* [ASSIGNMENT] An exact transcription is needed, starting at the line containing "Given: Click the Value column header" and running through the last line of the records, with every picture left out.

* [INFORMATION SUPPLIED]

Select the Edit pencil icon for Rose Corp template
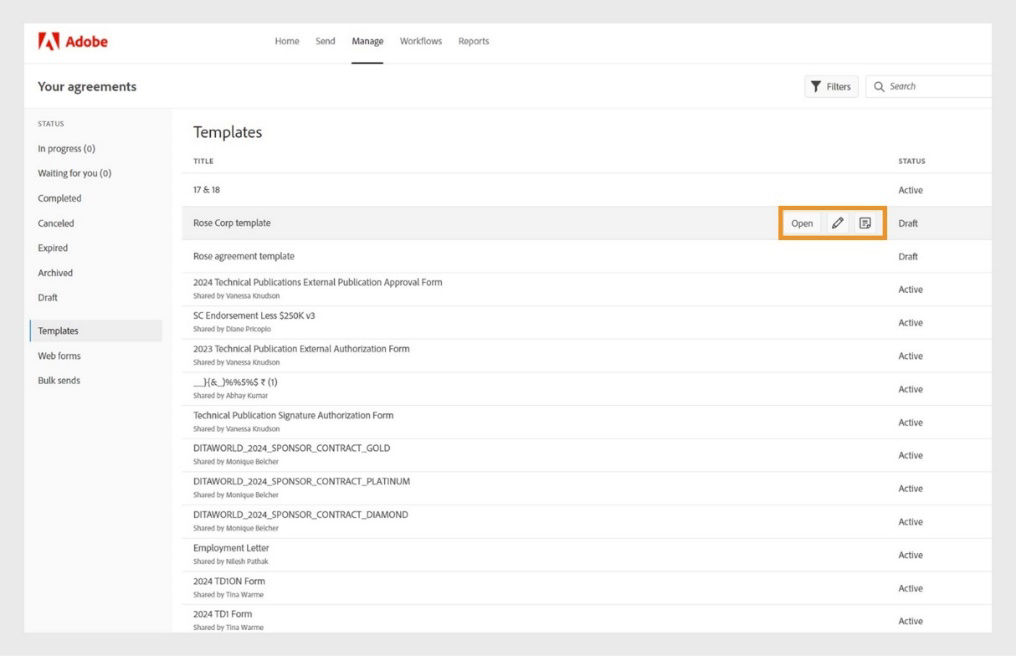The height and width of the screenshot is (656, 1016). (838, 223)
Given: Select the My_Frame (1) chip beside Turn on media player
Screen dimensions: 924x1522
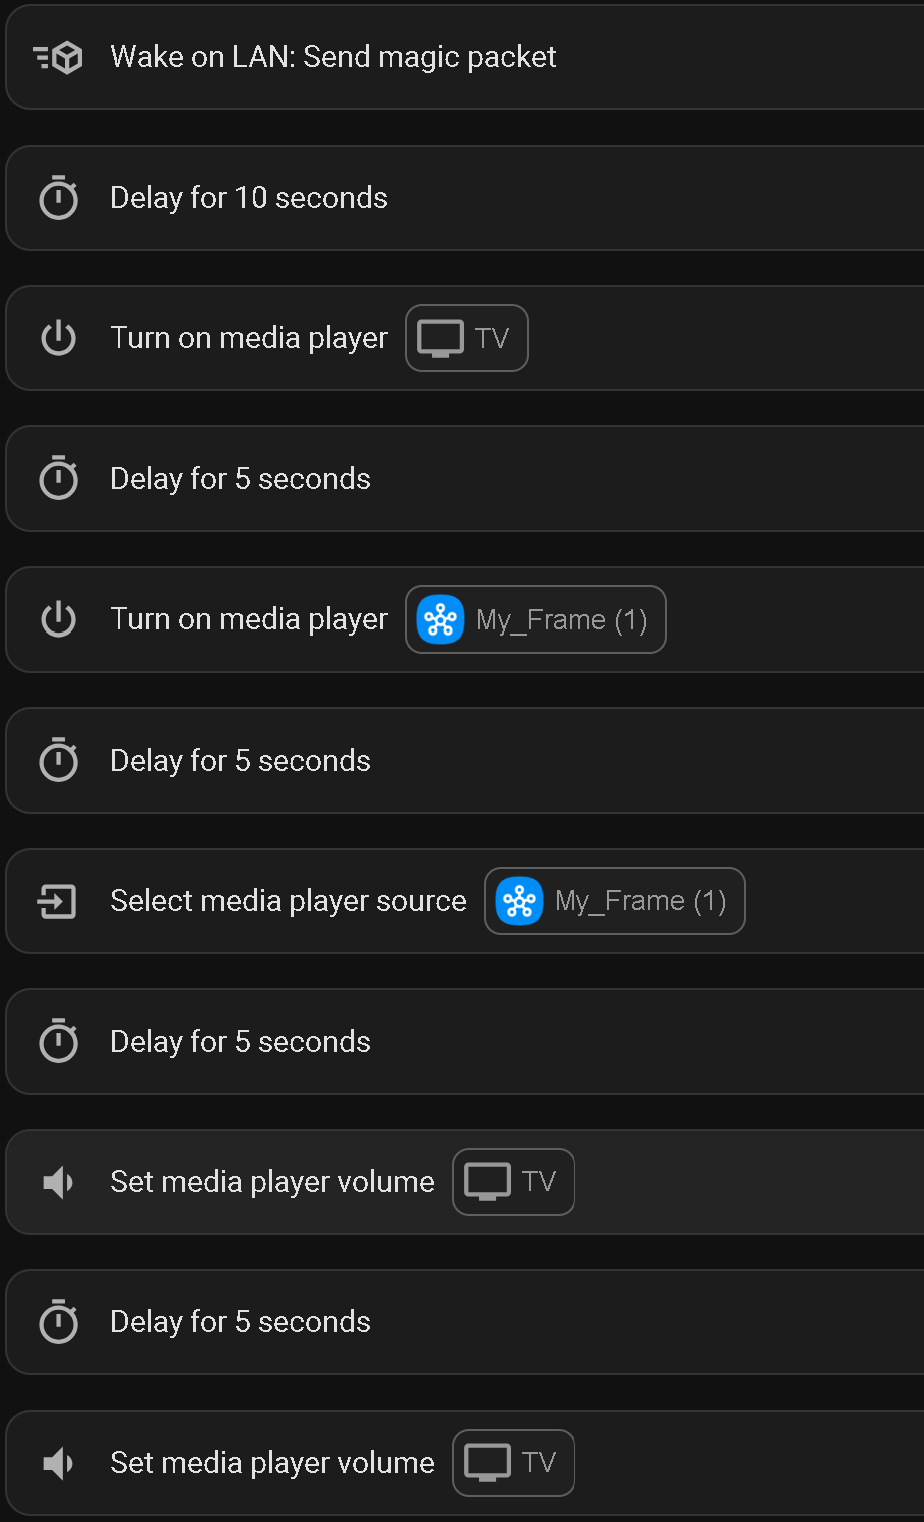Looking at the screenshot, I should tap(536, 619).
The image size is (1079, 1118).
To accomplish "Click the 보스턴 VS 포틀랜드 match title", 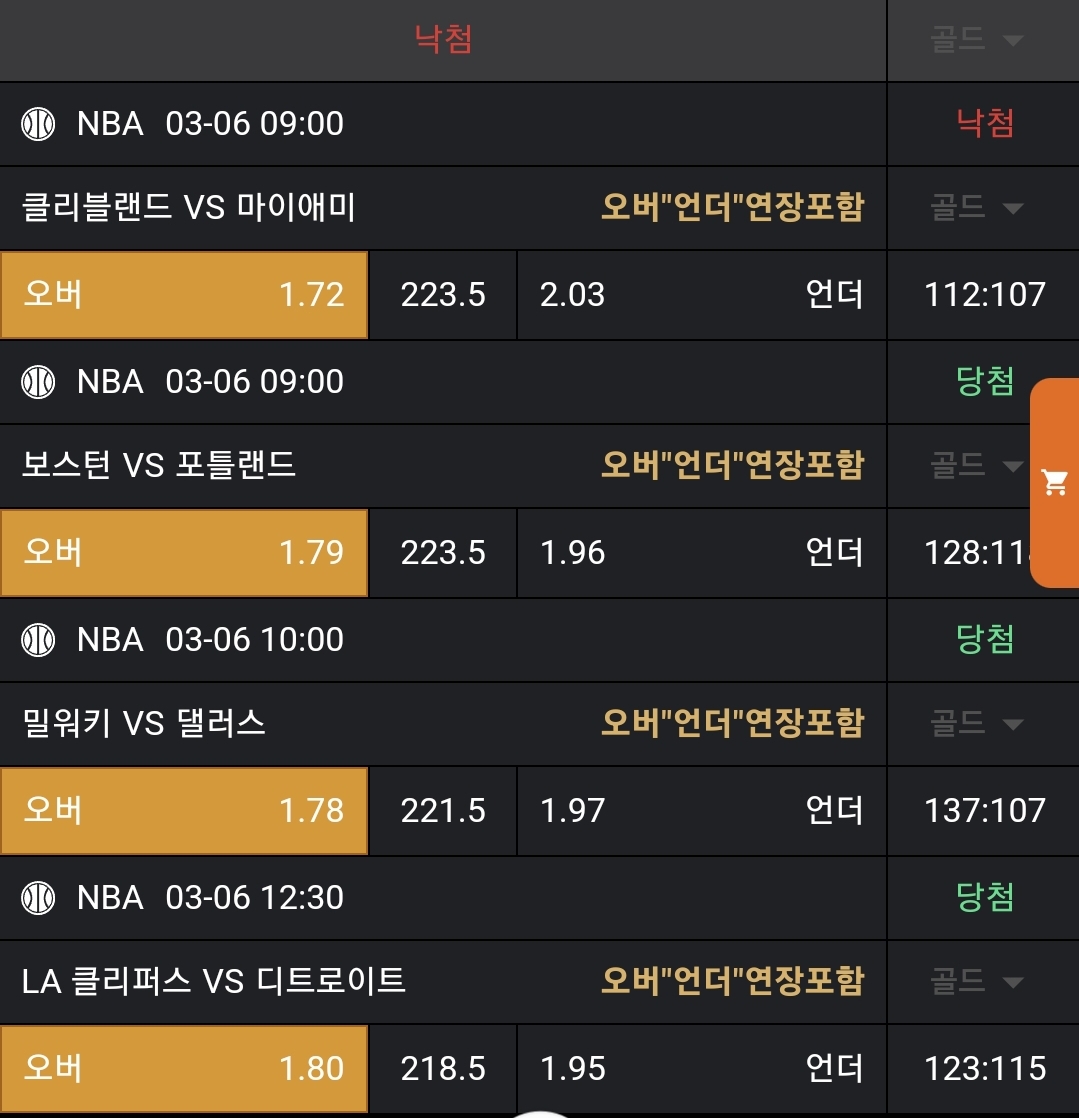I will coord(159,466).
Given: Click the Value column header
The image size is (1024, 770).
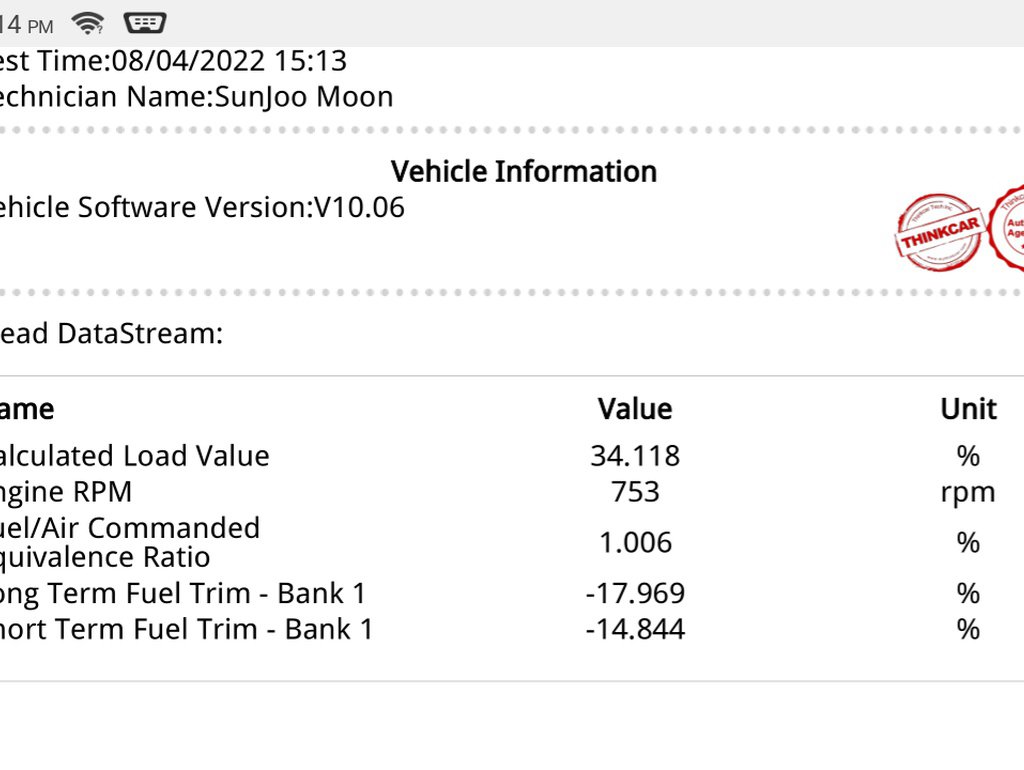Looking at the screenshot, I should pyautogui.click(x=635, y=409).
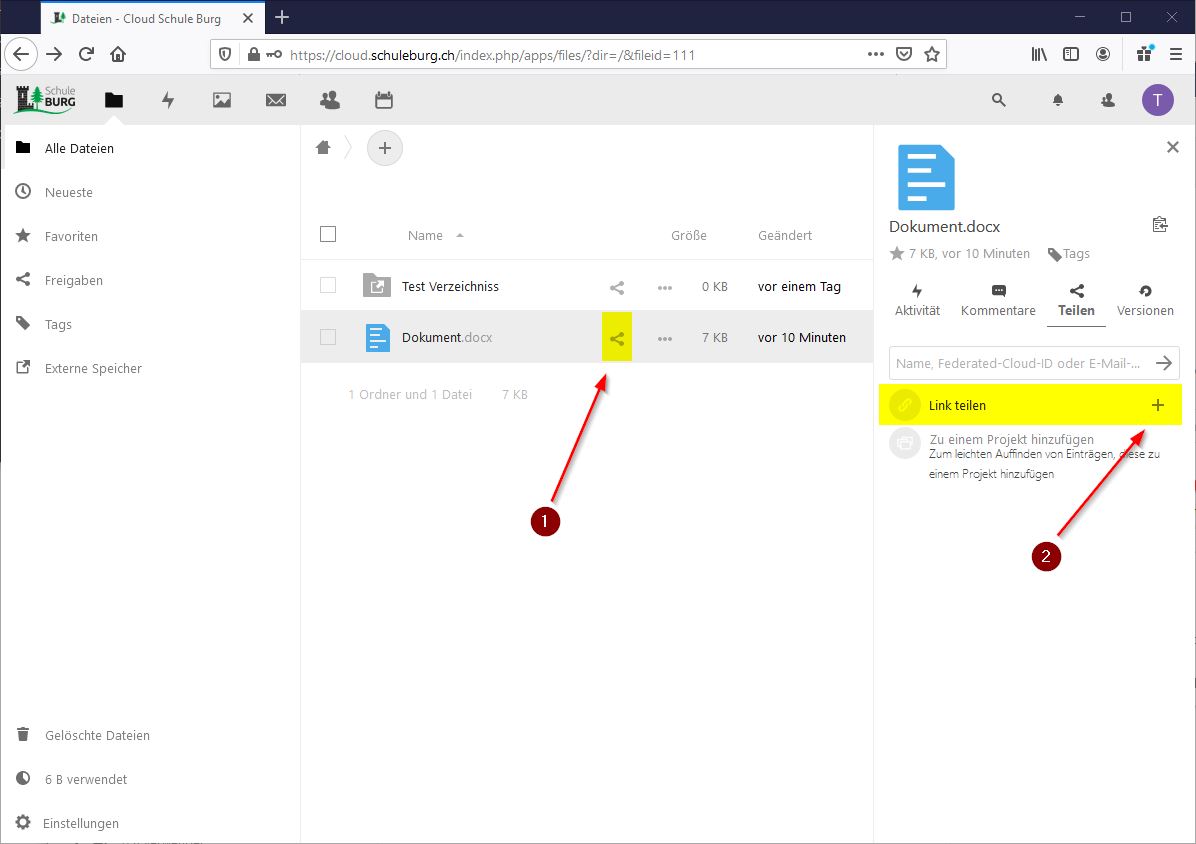Image resolution: width=1196 pixels, height=844 pixels.
Task: Click the search magnifier in header
Action: tap(998, 100)
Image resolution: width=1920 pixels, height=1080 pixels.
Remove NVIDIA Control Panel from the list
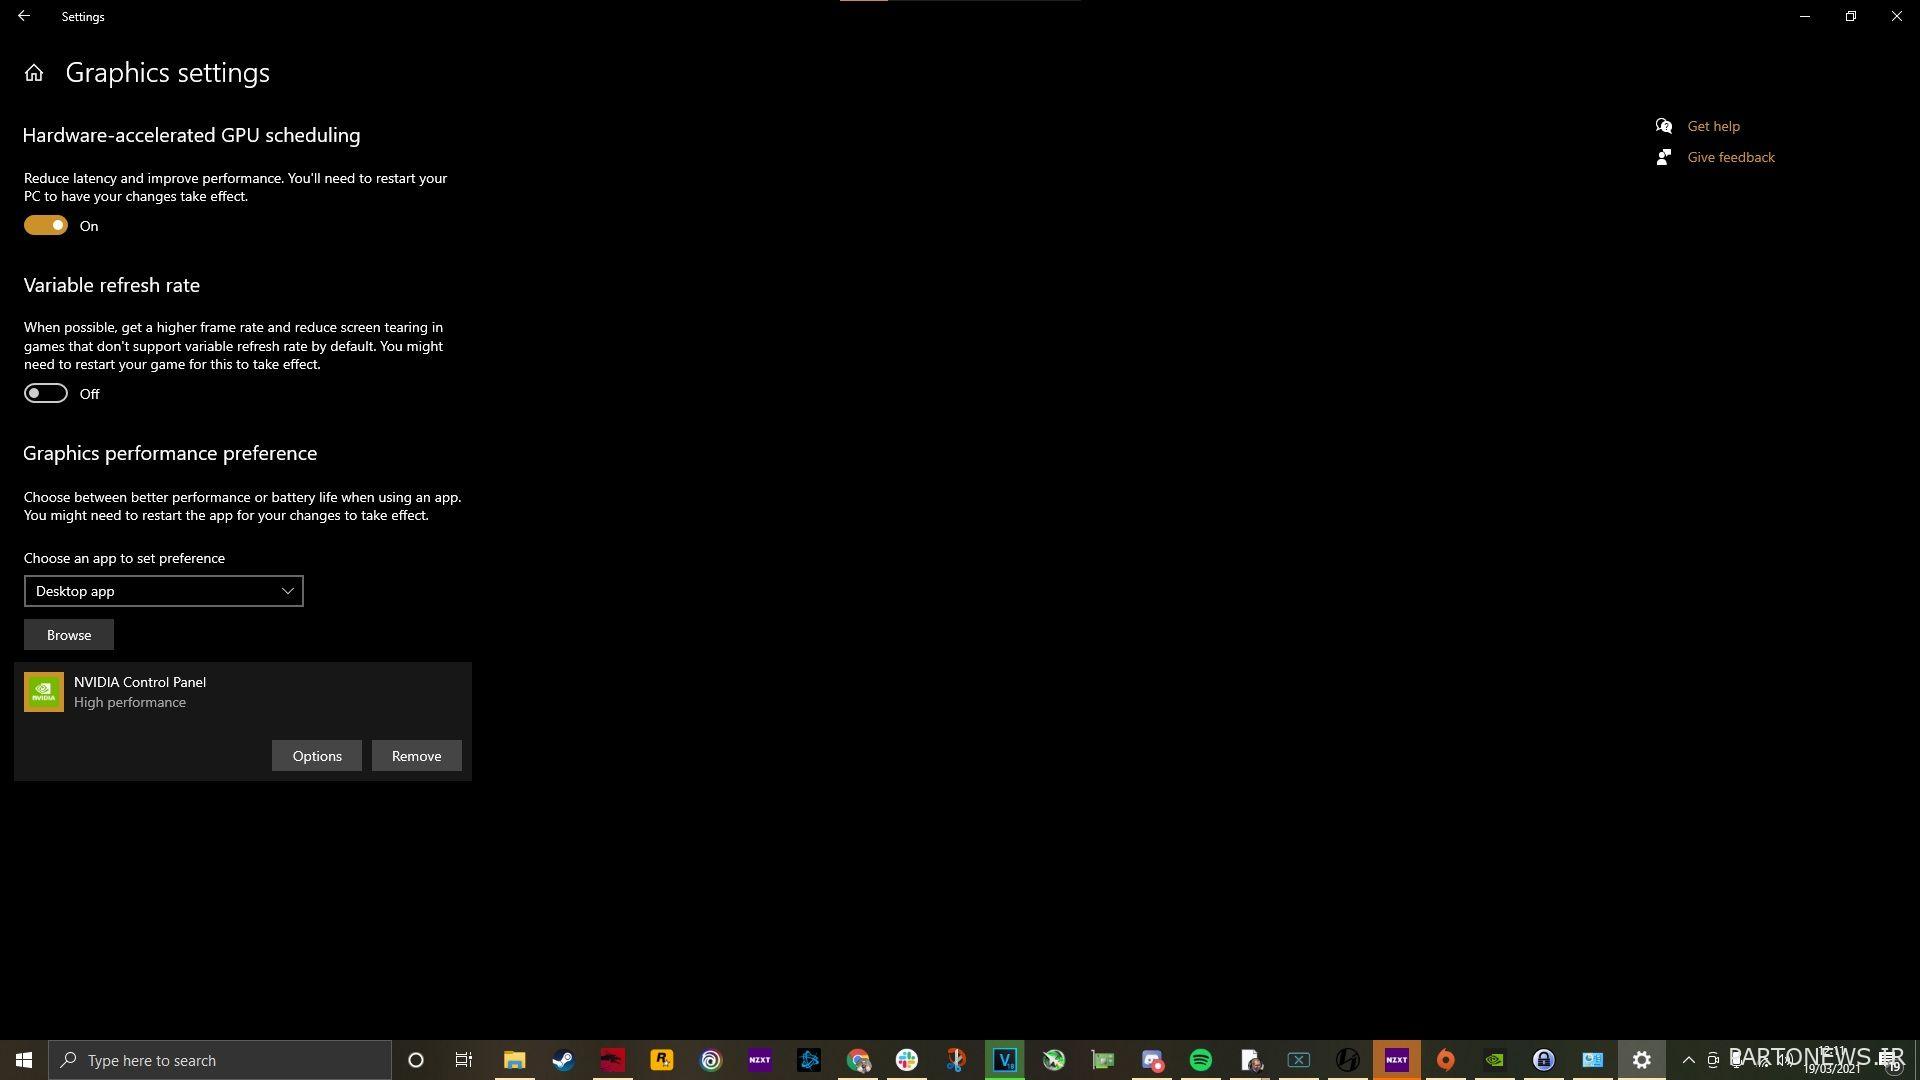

* [RESULT OF THE TASK]
Given: Click the Value column header
The image size is (1024, 770).
Looking at the screenshot, I should pyautogui.click(x=635, y=409).
Image resolution: width=1196 pixels, height=844 pixels.
Task: Click the search magnifier in header
Action: tap(998, 100)
Image resolution: width=1920 pixels, height=1080 pixels.
Remove NVIDIA Control Panel from the list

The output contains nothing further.